WESTMONT – The Westmont Park District knows that applying for grants from the Department of Natural Resources is a highly competitive process.
In 2009, Westmont was on the cusp of receiving a $2.5 million Park and Recreational Facility Construction Act grant, but it’s proposal for a community and arts center in Ty Warner Park was eventually declined.
“We were told by the Department of Natural Resources that our project was well received in 2009,” Westmont Park District Director Bob Fleck said during a Westmont Village Board meeting Thursday. “But it was apparently not good enough.
“This time around, we are putting in that extra effort – going the extra mile – to get the word out and build community support for this project. Without a PARC grant, we will not break ground on this project.”
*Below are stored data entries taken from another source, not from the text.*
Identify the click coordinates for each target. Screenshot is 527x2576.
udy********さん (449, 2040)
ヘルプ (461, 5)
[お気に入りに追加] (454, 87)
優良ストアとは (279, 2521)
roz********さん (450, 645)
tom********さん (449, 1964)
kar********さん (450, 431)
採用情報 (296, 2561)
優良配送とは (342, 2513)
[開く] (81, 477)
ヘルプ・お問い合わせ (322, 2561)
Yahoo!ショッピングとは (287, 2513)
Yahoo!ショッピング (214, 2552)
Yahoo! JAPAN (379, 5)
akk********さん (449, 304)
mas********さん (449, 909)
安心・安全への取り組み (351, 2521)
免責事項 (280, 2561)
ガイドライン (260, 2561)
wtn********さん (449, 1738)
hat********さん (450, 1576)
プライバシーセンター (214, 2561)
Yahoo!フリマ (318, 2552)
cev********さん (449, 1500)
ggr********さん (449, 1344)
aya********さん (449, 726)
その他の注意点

While PARC grants are not part of the state’s annual budget, Illinois Governor Pat Quinn announced during January’s Illinois Association of Park Districts State Conference that $25 million will be dispersed to help park and forest preserve districts build brick and mortar recreation projects.
Like the previous round of PARC grants, several districts are expected to compete for only a handful of grants. The village and the Westmont Park District intend to again submit a proposal for a 10,000 foot rec center in Ty Warner Park.
Situated on the north side of Ty Warner Park, the center would be a multifunctional space that serves individuals from “infancy to elderly,” said Westmont Park District Assistant Superintendent of Recreation Stephen Golembiewski.
“This building would open a lot of doors for a lot of great programs,” Golembiewski said. “It would not only be used daily by the park district, but also by the Westmont schools, clubs, businesses and organizations.”
The center’s layout includes an 800-square-foot early childhood and multi-use classroom, a 1,200-foot dance studio, a performance stage, an outdoor terrace, a full-service kitchen and three multi-purpose rooms that could be used for everything from business luncheons to wedding receptions, Golembiewski said.
But the rec center’s most attractice selling point is the total cost, which would have no impact to the existing tax base, according to Fleck. If Westmont was awarded the PARC grant, 75 percent of the cost – about $2.475 million – would be covered by the grant and a match program by the state.
The remaining $825,000 bill would be split between a $600,000 Westmont Park District nonreferendum bond and $225,000 from the park district’s general operating fund.
The rec center project – which has been more than a decade in the making – garners the full support of the Westmont Village board, local school districts, service clubs and state officials, including state Sen. Kirk Dillard and state Rep. Patricia Bellock.
Community leaders are now trying to generate support from individuals, something it lacked in 2009, according to Fleck and Mayor Ron Gunter.
“This is something that would serve the entire community and we hope that Westmont can get its share of this money,” Gunter said. “One of the requirements from the Department of Natural Resources is that you reach out and have support from the entire community.”
Residents can show their support for the rec center project by filling out a survey at www.wpdsurvey.org. The online questionnaire will be live through March 5. Residents are also welcome to attend a rec center presentation at 2 p.m. Thursday at the Westmont Park District, 55 E. Richmond St.
The Westmont Park District has until March 10 to submit a final grant proposal to the Department of Natural Resources. Official word on PARC grant recipients is not expected until 2015.